=== Begin Enclosure ===

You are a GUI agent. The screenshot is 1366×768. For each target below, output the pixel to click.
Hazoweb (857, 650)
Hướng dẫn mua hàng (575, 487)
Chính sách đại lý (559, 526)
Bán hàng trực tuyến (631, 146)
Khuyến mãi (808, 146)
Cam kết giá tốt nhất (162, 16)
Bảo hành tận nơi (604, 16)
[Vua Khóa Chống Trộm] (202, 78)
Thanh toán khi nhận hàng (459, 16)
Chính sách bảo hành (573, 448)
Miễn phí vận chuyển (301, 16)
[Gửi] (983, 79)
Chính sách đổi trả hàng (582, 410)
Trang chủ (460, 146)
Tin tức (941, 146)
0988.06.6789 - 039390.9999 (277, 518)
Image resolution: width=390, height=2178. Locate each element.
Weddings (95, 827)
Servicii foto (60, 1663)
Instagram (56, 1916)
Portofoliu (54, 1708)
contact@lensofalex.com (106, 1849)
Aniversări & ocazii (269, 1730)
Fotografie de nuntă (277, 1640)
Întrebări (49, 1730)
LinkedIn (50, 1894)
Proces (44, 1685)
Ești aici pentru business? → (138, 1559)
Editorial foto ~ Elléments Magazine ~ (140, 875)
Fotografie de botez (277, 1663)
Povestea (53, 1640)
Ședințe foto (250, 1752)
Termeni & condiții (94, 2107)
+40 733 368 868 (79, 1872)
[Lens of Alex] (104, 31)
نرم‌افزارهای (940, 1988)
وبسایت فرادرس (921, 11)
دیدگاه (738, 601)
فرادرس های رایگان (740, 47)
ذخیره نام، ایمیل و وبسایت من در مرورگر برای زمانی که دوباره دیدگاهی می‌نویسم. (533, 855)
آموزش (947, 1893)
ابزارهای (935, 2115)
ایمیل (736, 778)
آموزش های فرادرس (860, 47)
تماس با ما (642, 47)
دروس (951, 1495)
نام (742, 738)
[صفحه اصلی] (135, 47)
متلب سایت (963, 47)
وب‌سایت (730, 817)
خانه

=== End Enclosure ===

* _WORK INSTRUCTIONS_: Return each record exactly as given.

* _ANSWER BOX_:
You are a GUI agent. The screenshot is 1366×768. For each target below, output the pixel to click.
Hazoweb (857, 650)
Hướng dẫn mua hàng (575, 487)
Chính sách đại lý (559, 526)
Bán hàng trực tuyến (631, 146)
Khuyến mãi (808, 146)
Cam kết giá tốt nhất (162, 16)
Bảo hành tận nơi (604, 16)
[Vua Khóa Chống Trộm] (202, 78)
Thanh toán khi nhận hàng (459, 16)
Chính sách bảo hành (573, 448)
Miễn phí vận chuyển (301, 16)
[Gửi] (983, 79)
Chính sách đổi trả hàng (582, 410)
Trang chủ (460, 146)
Tin tức (941, 146)
0988.06.6789 - 039390.9999 (277, 518)
Image resolution: width=390, height=2178. Locate each element.
Weddings (95, 827)
Servicii foto (60, 1663)
Instagram (56, 1916)
Portofoliu (54, 1708)
contact@lensofalex.com (106, 1849)
Aniversări & ocazii (269, 1730)
Fotografie de nuntă (277, 1640)
Întrebări (49, 1730)
LinkedIn (50, 1894)
Proces (44, 1685)
Ești aici pentru business? → (138, 1559)
Editorial foto ~ Elléments Magazine ~ (140, 875)
Fotografie de botez (277, 1663)
Povestea (53, 1640)
Ședințe foto (250, 1752)
Termeni & condiții (94, 2107)
+40 733 368 868 (79, 1872)
[Lens of Alex] (104, 31)
نرم‌افزارهای (940, 1988)
وبسایت فرادرس (921, 11)
دیدگاه (738, 601)
فرادرس های رایگان (740, 47)
ذخیره نام، ایمیل و وبسایت من در مرورگر برای زمانی که دوباره دیدگاهی می‌نویسم. (533, 855)
آموزش (947, 1893)
ابزارهای (935, 2115)
ایمیل (736, 778)
آموزش های فرادرس (860, 47)
تماس با ما (642, 47)
دروس (951, 1495)
نام (742, 738)
[صفحه اصلی] (135, 47)
متلب سایت (963, 47)
وب‌سایت (730, 817)
خانه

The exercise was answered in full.